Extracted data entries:
____

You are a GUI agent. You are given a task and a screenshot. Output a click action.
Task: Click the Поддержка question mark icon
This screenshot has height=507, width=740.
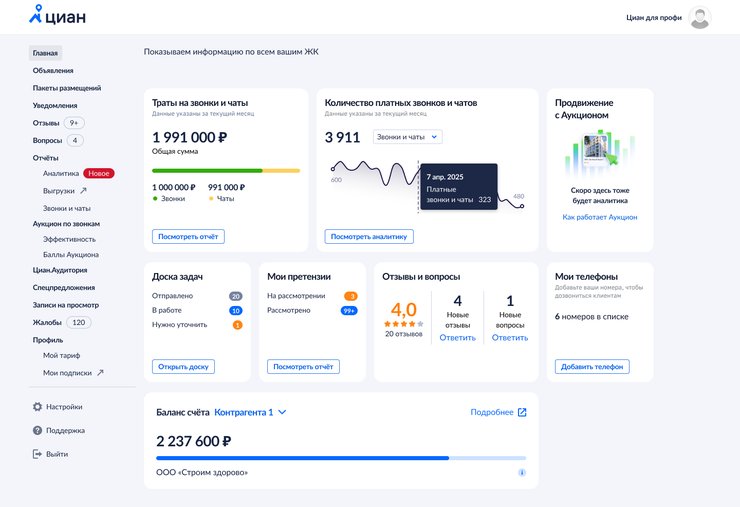coord(37,431)
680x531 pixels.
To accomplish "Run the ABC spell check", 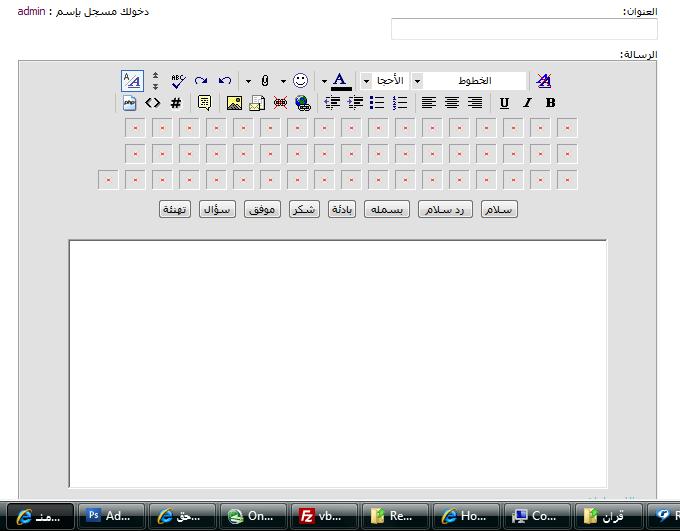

____

Every record above must reappear exactly in the answer, minus its pictures.

§ Result of the task:
You are a GUI agent. You are given a task and a screenshot. Output a click action.
Task: Click the Поддержка question mark icon
This screenshot has height=507, width=740.
coord(37,431)
680x531 pixels.
To accomplish "Run the ABC spell check", 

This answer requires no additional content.